_Stored records_.
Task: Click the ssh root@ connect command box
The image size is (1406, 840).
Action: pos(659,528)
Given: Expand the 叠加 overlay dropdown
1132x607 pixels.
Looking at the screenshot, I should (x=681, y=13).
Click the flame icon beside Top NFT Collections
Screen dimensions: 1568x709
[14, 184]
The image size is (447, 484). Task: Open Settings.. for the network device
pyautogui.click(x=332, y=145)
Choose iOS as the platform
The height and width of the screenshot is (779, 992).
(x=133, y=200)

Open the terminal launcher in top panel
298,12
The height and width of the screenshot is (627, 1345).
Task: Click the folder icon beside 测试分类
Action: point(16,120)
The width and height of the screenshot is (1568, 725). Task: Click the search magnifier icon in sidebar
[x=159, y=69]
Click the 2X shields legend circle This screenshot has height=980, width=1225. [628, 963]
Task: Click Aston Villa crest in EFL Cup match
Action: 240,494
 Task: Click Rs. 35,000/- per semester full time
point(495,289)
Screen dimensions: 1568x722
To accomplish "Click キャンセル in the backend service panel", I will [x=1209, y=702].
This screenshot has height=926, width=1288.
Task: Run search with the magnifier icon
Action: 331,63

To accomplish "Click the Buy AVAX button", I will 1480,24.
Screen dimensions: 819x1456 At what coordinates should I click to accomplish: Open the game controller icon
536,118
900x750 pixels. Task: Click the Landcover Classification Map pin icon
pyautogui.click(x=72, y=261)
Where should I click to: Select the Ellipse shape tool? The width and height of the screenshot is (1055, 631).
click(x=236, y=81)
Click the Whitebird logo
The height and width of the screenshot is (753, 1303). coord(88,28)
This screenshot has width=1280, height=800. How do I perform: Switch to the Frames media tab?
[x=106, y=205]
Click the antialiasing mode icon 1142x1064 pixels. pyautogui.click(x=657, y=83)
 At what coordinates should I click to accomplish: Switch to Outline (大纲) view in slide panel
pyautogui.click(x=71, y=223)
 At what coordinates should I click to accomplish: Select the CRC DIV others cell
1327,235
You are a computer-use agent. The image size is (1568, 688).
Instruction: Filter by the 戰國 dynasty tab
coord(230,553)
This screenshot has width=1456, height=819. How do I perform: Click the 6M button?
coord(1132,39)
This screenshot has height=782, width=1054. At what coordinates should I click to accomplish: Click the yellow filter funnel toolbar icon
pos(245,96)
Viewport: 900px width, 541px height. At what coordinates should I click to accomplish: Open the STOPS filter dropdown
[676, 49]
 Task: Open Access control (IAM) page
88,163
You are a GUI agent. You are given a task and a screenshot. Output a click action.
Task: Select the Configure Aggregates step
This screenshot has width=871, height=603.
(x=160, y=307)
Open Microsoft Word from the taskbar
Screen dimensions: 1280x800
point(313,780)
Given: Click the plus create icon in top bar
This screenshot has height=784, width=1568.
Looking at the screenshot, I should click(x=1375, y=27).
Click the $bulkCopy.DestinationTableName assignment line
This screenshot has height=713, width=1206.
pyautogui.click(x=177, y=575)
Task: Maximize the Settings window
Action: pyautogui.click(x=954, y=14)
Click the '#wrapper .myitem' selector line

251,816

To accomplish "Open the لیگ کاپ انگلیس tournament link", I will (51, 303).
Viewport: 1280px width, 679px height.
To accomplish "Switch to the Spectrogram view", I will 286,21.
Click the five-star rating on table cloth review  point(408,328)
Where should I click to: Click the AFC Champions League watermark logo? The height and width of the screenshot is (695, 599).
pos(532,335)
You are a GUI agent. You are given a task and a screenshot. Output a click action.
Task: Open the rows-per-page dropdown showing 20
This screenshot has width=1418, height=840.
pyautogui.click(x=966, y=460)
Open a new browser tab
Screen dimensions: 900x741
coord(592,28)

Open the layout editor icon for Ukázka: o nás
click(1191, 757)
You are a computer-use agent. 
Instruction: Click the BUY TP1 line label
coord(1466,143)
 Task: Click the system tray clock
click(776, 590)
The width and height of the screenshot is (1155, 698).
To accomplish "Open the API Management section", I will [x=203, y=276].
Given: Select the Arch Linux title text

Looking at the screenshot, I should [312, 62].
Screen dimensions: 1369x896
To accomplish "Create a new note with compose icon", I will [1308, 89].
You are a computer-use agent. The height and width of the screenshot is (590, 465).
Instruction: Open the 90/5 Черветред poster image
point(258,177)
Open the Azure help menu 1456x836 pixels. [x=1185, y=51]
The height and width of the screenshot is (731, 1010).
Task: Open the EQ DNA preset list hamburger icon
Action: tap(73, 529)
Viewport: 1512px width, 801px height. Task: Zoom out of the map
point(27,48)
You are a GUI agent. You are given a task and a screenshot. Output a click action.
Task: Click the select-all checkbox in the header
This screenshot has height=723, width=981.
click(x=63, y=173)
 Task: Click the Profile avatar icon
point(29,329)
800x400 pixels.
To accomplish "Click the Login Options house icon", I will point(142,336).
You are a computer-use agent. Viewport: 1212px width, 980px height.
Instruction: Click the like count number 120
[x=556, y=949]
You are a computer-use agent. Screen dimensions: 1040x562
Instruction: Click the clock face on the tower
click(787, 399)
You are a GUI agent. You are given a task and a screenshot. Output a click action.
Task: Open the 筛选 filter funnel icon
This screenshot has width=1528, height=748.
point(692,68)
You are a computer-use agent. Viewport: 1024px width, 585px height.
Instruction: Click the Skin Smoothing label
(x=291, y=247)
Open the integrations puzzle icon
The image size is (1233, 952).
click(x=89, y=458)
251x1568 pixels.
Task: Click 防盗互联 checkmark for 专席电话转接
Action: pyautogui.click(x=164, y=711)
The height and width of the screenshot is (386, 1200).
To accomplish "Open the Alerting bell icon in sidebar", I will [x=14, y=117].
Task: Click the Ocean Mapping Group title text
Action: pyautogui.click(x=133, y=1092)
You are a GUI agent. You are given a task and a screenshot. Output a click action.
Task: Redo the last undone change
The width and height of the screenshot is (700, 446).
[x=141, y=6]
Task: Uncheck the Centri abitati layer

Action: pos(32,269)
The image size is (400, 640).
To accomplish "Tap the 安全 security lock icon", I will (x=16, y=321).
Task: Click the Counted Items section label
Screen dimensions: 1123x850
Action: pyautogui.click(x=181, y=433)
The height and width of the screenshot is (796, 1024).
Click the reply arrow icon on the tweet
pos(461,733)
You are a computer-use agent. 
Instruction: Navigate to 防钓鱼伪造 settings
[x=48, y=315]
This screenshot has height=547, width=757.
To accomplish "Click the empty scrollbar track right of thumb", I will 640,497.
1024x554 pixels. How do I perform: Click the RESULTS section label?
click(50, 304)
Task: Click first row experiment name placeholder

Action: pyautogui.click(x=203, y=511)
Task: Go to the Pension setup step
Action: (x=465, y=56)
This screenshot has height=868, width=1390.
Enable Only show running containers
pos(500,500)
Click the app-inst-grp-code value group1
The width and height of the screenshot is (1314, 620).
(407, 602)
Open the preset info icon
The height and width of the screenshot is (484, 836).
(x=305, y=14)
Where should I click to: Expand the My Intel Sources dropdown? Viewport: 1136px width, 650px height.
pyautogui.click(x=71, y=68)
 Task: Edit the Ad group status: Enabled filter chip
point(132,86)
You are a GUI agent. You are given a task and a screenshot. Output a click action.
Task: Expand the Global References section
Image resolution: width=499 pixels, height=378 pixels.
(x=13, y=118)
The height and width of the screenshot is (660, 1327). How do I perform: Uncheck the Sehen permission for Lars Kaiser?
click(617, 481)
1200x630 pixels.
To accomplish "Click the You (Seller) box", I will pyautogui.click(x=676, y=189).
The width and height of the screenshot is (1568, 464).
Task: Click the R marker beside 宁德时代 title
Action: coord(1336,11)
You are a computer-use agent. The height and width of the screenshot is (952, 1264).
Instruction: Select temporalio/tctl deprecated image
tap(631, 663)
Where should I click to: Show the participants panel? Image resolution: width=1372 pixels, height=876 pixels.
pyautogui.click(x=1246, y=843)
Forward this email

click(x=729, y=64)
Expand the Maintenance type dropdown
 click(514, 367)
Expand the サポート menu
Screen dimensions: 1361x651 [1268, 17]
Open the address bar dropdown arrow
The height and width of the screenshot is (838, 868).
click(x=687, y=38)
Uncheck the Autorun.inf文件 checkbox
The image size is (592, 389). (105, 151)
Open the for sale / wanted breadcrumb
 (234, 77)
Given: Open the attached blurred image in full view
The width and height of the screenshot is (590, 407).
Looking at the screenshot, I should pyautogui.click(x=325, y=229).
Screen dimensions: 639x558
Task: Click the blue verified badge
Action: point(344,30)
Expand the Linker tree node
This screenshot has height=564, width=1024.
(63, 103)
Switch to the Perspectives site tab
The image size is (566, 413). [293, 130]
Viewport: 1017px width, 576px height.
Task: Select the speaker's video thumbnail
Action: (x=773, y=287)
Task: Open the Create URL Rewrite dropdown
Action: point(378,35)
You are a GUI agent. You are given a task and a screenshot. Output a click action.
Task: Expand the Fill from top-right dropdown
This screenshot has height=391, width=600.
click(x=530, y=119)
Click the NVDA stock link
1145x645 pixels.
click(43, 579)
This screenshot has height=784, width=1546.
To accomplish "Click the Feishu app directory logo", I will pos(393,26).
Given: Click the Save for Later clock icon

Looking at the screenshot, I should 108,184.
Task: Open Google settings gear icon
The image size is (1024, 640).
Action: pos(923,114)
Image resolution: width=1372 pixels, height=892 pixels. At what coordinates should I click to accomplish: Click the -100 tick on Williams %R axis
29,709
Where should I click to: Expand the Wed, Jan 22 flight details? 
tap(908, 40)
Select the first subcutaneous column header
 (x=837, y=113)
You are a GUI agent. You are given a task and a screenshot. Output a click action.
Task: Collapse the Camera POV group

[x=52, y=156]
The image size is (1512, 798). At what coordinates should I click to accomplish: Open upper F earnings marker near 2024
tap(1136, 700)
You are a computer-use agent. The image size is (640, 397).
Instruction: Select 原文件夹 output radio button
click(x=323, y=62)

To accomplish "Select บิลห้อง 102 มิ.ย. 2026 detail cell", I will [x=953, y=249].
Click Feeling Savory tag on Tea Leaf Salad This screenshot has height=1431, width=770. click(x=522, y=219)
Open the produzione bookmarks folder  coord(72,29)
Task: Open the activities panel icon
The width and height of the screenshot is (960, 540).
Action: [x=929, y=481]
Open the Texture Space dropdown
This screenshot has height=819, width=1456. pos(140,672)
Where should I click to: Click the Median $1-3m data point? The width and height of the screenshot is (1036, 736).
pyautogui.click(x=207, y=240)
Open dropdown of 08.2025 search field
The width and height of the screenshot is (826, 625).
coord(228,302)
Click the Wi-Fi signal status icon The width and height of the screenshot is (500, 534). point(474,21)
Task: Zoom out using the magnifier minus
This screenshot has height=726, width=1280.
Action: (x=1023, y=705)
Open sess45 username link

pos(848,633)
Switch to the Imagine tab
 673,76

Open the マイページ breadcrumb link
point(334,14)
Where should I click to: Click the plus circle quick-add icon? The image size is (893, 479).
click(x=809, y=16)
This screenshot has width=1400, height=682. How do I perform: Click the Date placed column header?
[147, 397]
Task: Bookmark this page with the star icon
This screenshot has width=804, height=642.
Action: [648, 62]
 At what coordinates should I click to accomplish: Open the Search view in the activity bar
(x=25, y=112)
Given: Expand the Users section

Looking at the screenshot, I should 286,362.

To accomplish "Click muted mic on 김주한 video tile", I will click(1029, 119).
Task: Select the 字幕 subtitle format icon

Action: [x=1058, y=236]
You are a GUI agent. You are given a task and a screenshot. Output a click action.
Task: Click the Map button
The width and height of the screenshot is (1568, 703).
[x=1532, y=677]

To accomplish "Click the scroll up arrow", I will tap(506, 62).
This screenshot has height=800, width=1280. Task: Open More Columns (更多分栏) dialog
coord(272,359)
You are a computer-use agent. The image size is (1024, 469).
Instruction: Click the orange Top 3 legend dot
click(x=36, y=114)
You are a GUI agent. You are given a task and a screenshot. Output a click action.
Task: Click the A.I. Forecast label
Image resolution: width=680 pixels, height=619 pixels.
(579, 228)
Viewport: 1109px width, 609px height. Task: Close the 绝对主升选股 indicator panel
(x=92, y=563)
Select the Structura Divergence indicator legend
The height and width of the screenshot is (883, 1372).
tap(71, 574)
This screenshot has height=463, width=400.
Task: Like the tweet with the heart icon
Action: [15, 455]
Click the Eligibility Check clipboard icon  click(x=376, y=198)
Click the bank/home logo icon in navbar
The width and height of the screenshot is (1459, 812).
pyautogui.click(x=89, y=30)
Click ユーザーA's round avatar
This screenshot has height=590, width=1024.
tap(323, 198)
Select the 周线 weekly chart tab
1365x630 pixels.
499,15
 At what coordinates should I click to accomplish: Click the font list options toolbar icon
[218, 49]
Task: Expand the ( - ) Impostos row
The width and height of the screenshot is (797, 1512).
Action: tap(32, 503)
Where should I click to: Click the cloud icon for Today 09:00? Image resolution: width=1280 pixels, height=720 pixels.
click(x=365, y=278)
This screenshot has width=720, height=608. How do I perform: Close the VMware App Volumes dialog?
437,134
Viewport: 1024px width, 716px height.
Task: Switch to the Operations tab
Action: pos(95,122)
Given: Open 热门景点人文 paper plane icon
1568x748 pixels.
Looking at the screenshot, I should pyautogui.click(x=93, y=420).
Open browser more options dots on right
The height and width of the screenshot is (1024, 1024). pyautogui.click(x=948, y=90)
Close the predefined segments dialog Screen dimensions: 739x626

_Task prompt_.
Update the data from the line with "Viewport: 1280px width, 679px height." up to and including the line with "point(692,68)" by putting "desktop assistant" wherever "computer-use agent" appears, with nothing else changed. Return only those lines.

_The answer_.
Viewport: 1280px width, 679px height.
To accomplish "Switch to the Spectrogram view", I will 286,21.
Click the five-star rating on table cloth review  point(408,328)
Where should I click to: Click the AFC Champions League watermark logo? The height and width of the screenshot is (695, 599).
pos(532,335)
You are a GUI agent. You are given a task and a screenshot. Output a click action.
Task: Open the rows-per-page dropdown showing 20
This screenshot has width=1418, height=840.
pyautogui.click(x=966, y=460)
Open a new browser tab
Screen dimensions: 900x741
coord(592,28)

Open the layout editor icon for Ukázka: o nás
click(1191, 757)
You are a desktop assistant. 
Instruction: Click the BUY TP1 line label
coord(1466,143)
 Task: Click the system tray clock
click(776, 590)
The width and height of the screenshot is (1155, 698).
To accomplish "Open the API Management section", I will [x=203, y=276].
Given: Select the Arch Linux title text

Looking at the screenshot, I should [312, 62].
Screen dimensions: 1369x896
To accomplish "Create a new note with compose icon", I will [1308, 89].
You are a desktop assistant. The height and width of the screenshot is (590, 465).
Instruction: Open the 90/5 Черветред poster image
point(258,177)
Open the Azure help menu 1456x836 pixels. [x=1185, y=51]
The height and width of the screenshot is (731, 1010).
Task: Open the EQ DNA preset list hamburger icon
Action: tap(73, 529)
Viewport: 1512px width, 801px height. Task: Zoom out of the map
point(27,48)
You are a GUI agent. You are given a task and a screenshot. Output a click action.
Task: Click the select-all checkbox in the header
This screenshot has height=723, width=981.
click(x=63, y=173)
 Task: Click the Profile avatar icon
point(29,329)
800x400 pixels.
To accomplish "Click the Login Options house icon", I will point(142,336).
You are a desktop assistant. Viewport: 1212px width, 980px height.
Instruction: Click the like count number 120
[x=556, y=949]
You are a desktop assistant. Screen dimensions: 1040x562
Instruction: Click the clock face on the tower
click(787, 399)
You are a GUI agent. You are given a task and a screenshot. Output a click action.
Task: Open the 筛选 filter funnel icon
This screenshot has width=1528, height=748.
point(692,68)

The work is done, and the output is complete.